UEFA Avrupa Ligi’ne katılma hayalini gerçekleştirmeye çalışan Cagliari ile Parma’nın mücadelesini izledik.

Parma’da kalede Luigi Sepe’nin ve kanatta Gervinho’nun eksikliği fazlasıyla hissedilirken Cagliari, harika sezon başlangıcından sonra bir türlü istediği galibiyet serisini yakalayamadı.

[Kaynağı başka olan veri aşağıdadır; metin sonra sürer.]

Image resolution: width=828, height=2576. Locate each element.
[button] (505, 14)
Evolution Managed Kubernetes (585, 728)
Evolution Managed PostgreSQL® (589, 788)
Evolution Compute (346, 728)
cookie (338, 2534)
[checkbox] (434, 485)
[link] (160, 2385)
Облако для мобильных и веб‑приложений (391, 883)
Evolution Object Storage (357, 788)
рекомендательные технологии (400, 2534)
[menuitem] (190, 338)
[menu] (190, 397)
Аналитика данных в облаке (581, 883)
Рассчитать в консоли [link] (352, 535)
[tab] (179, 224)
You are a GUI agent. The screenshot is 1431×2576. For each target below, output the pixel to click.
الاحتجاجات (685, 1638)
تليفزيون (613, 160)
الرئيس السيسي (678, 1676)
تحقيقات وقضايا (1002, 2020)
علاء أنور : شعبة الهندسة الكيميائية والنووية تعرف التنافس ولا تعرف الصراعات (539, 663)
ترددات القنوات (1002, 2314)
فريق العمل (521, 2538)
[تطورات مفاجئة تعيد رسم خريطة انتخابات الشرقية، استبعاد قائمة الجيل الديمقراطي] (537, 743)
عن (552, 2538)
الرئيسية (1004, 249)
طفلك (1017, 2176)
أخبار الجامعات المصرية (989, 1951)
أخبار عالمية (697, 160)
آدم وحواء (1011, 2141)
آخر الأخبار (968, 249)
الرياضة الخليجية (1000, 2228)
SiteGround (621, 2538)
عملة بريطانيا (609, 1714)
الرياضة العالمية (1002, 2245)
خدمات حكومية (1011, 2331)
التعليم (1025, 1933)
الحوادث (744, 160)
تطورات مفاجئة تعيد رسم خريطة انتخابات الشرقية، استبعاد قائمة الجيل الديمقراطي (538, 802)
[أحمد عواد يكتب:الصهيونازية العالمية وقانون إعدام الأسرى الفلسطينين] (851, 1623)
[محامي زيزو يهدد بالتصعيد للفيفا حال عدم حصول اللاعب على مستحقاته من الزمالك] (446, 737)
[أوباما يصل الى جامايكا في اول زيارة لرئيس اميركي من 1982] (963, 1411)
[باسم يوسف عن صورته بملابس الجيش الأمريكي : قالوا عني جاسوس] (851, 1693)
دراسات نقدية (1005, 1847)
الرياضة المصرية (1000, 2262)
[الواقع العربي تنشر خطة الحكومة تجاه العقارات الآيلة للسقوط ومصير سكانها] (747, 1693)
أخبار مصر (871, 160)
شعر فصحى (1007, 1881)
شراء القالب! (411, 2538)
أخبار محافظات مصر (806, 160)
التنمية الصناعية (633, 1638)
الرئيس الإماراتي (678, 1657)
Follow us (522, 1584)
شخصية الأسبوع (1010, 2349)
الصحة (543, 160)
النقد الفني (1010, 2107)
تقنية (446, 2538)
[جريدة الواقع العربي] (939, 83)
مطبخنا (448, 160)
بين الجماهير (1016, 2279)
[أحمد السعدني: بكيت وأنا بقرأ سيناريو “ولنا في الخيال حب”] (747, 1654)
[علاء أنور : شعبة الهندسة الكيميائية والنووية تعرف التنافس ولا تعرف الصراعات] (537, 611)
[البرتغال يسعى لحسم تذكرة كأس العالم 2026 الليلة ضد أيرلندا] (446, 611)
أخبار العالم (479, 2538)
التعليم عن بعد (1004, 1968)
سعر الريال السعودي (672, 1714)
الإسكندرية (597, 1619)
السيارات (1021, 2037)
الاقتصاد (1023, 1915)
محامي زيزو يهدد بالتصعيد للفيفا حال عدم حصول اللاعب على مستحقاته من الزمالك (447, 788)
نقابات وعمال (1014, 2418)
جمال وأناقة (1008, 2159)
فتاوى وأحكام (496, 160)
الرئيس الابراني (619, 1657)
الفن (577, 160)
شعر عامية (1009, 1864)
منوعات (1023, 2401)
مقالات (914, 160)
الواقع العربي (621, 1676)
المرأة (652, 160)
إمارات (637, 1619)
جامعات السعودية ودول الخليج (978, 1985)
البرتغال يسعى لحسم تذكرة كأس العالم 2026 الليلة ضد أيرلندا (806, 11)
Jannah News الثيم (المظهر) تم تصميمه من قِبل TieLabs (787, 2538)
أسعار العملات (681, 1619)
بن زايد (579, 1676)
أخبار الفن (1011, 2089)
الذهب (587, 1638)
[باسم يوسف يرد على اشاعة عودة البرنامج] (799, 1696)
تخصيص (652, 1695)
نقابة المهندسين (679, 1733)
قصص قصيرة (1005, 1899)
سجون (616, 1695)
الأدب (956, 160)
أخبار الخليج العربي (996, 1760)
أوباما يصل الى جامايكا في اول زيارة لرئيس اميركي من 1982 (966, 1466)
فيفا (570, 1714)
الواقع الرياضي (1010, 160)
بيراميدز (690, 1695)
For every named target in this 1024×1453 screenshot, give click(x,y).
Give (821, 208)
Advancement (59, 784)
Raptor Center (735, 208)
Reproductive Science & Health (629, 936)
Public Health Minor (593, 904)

Eksik rakibi karşısında yarım adımlık bir farkla dahi olsa daha üstün ekipti ve bu şekilde son dakikalara üstünlükle girdi. İtalya’nın yetiştirdiği en potansiyelli sol beklerden biri olan Luca Pellegrini’nin enfes performansı da bu üstünlüğü destekledi. Ama son dakikada soldan gelen nefis ortaya soğukkanlı bir kafa vuruşu yapan Cornelius, 2-2’lik skoru tayin etti.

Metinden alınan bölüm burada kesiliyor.